> [What you should do]
Restate, exactly as written, the entries below from the line that holds "Select the 'Whole-domain" through the line that holds "Click the 会社名 field label". Pictures are not part of the copy.

━━ Material provided

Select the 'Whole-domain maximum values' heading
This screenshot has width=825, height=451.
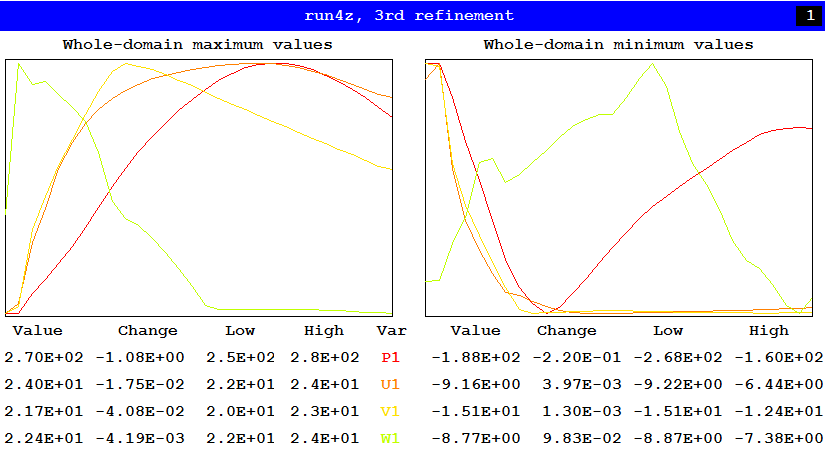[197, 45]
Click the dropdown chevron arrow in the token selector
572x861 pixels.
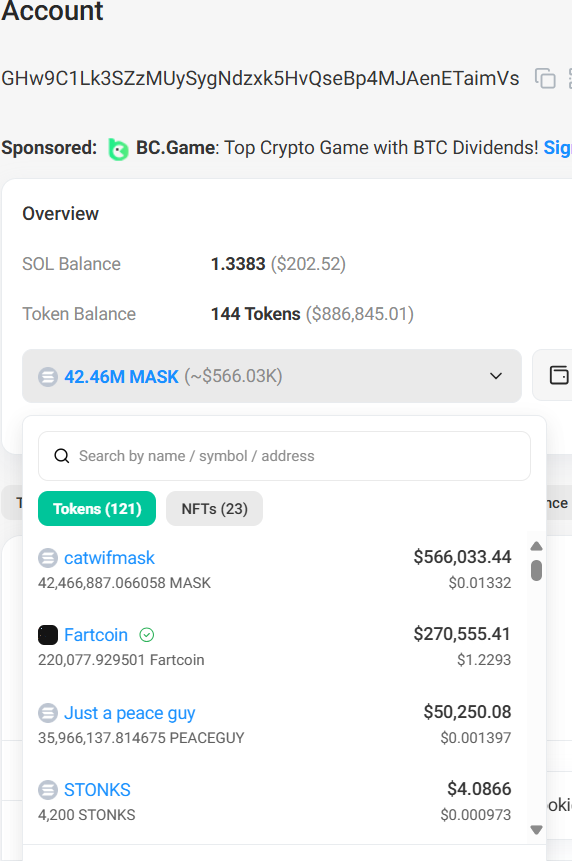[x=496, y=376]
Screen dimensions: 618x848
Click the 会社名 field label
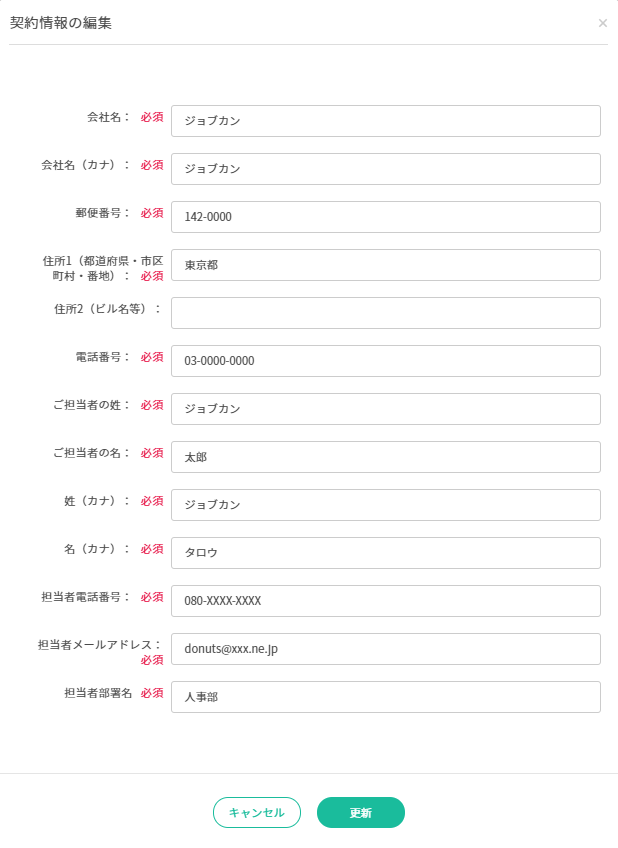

━━━━
━━ Material provided

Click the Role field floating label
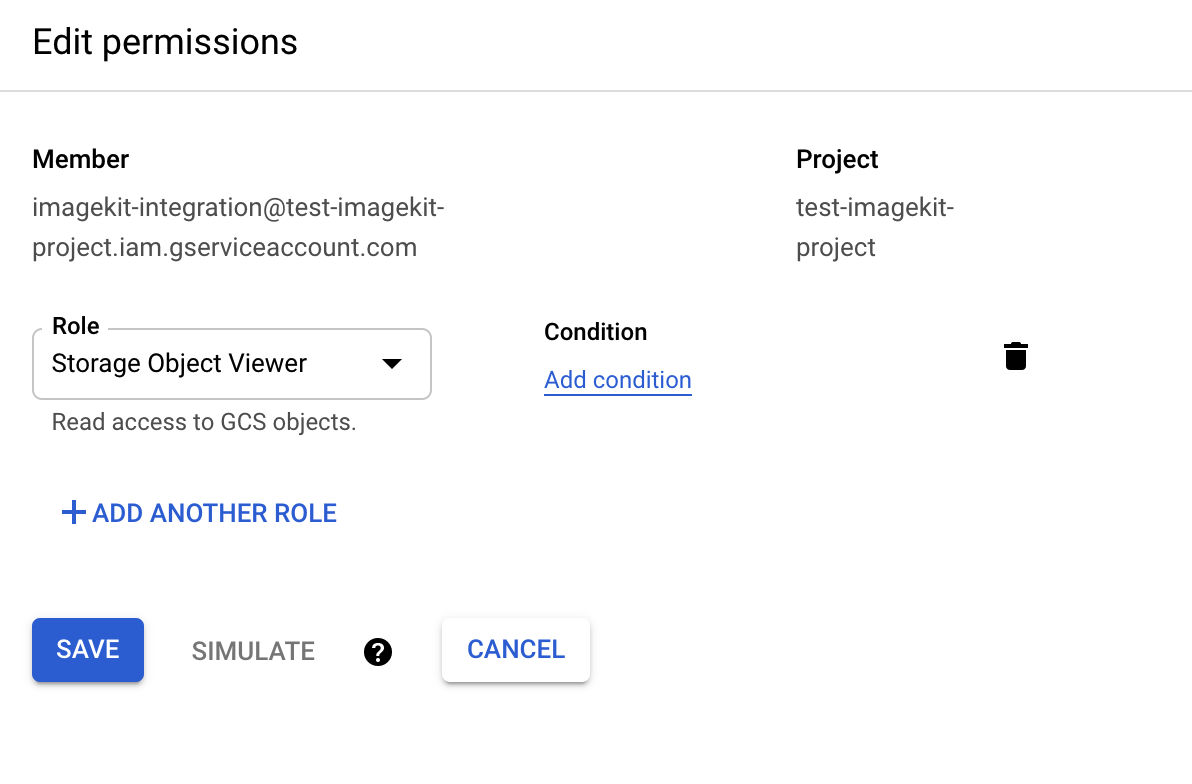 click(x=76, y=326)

━━━━

> [Written reply]
Select the 'Whole-domain maximum values' heading
This screenshot has width=825, height=451.
[197, 45]
Click the dropdown chevron arrow in the token selector
572x861 pixels.
[x=496, y=376]
Screen dimensions: 618x848
Click the 会社名 field label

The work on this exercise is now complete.